Popcorn Wars: Little guy wins video-rental battle

Three decades after the first chunky VHS and Beta videotapes - played by even fatter, $1,000 video machines - first came to Mr. Video in Valleyview, the industry looks remarkably like it did in 1982.

It was an exciting time 30 years ago for Denis Walsh, who loved movies and had an entrepreneurial spirit.

Walsh worked for the former B.C. Tel in Kamloops doing installations at the time. He saw Mr. Video open the first video store in North Kamloops in early 1982 and immediately saw the possibilities.

He originally wanted to partner with Mr. Video. When those efforts didn't pan out, he opened Magic Merlin's MovieMart at Fortune Shopping Centre.

"I was always an entrepreneur at heart," said Walsh.

"The real reason was I was in love with movies. I grew up in Cranbrook and we had one theatre and one movie would usually stay a month. I'd look at the Vancouver Sun and see all the movie listings."

Video rentals would change everything, allowing families to see nearly new films at home, whenever they wanted. The disruptive technology meant the end of many theatres in small towns as well as the disappearance of drive-in theatres.

Others saw the same business opportunity; mom and pop outlets spread across North American cities. In Kamloops, the list included Video Express, MegaMovies, Crazy Mikes, Superior Video, Brock Video, Video Village and Four Star Video.

Just as videotapes disrupted traditional movie theatres, television and drive-in theatres, Netflix and iTunes have emerged to disrupt today's DVD rentals.
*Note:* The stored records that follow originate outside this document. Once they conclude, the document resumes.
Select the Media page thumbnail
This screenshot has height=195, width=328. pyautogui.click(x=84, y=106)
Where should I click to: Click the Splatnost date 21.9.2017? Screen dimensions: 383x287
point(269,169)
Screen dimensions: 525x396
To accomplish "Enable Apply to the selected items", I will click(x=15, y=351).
As a result, corporate giants in Kamloops have closed up shop. Blockbuster Video and Movie Gallery are gone. The latest, and last of the corporations, was Rogers Video, which shut earlier this month.
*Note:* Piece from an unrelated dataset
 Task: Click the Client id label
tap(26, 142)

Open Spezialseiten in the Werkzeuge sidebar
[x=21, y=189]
What remains is a landscape that looks similar in Kamloops to the early days. Walsh, a one-term city councillor who did not seek re-election in November, has an outlet downtown as well as a new location in North Kamloops.
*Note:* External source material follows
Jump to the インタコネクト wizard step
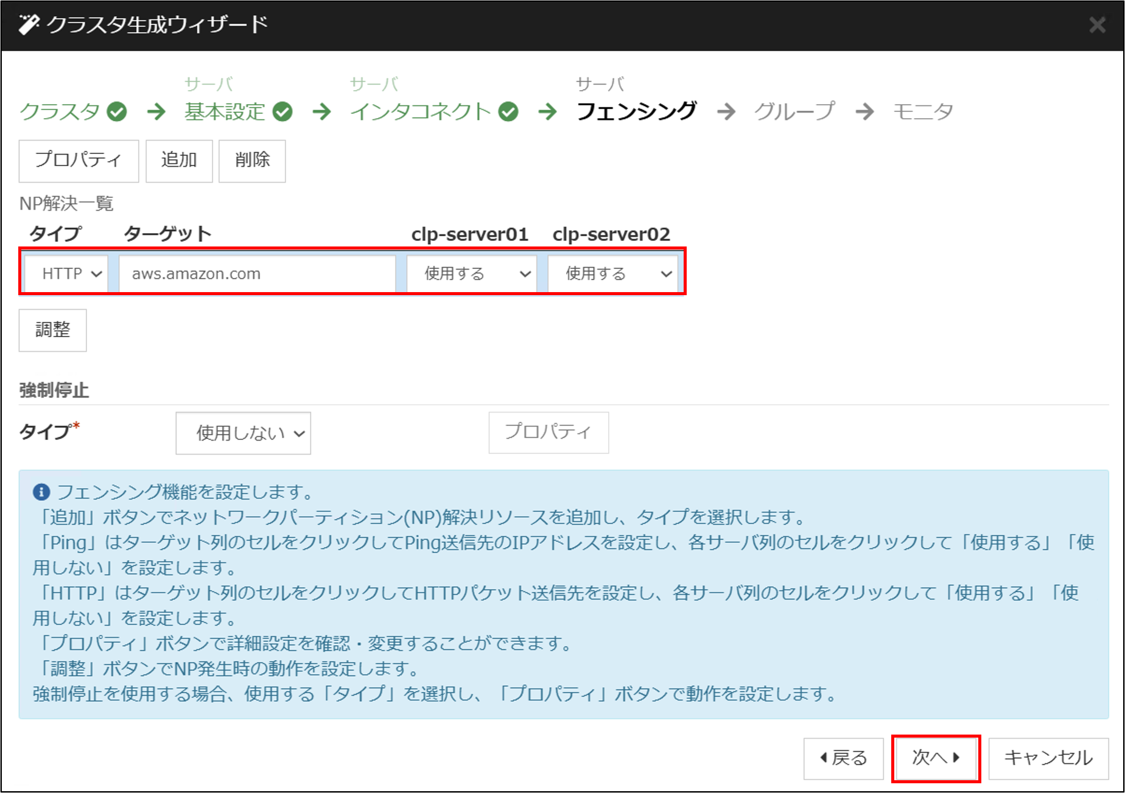The height and width of the screenshot is (793, 1125). 420,112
Serving other parts of the city is Derek Hicks, whose family has been involved in the business here for 20 years. Video Mart has stores in Brocklehurst and Valleyview.

"We had a record year in Valleyview after 20 years," said Hicks, who began working in the stores for his father, Bob, at 15 years of age.

"There's still demand."

Hicks and Walsh said the retailing giants were too big to adapt to change, serving the wishes of corporate CEOs and shareholders. The independents retain customer loyalty and say they understand what people who wander in are looking for.

"If I did the things they did, I wouldn't be in business," Hicks said.

Both city businessmen said online movie libraries have dated offerings compared to what's on their shelves. That's recently been made more striking through a decision by several movie studios to soon double the 28-day delay before Netflix is able to air movies.

While the corporations are pulling out, the independents are expanding. Walsh has opened and closed a number of locations over the years. This month he added a new store in half the old Blockbuster Video location of at Northills Mall.

With Hicks and Walsh covering North Kamloops, Brocklehurst, downtown and Valleyview, there is an obvious hole in Sahali-Aberdeen.

Hicks said while opportunity is there, rent is too high.

"It's five times what I pay in Valleyview and Brock. I can't justify it."

Hicks plans to double his space in Valleyview, however.

While independents are stable in an otherwise unstable business, the question remains: Will the big boys return? Hicks and Walsh said they doubt it, at least in the short term.

With a limited market, the investment and return demanded by shareholders may keep them out of town.

"We can still operate and offer a cheaper price," Hicks said.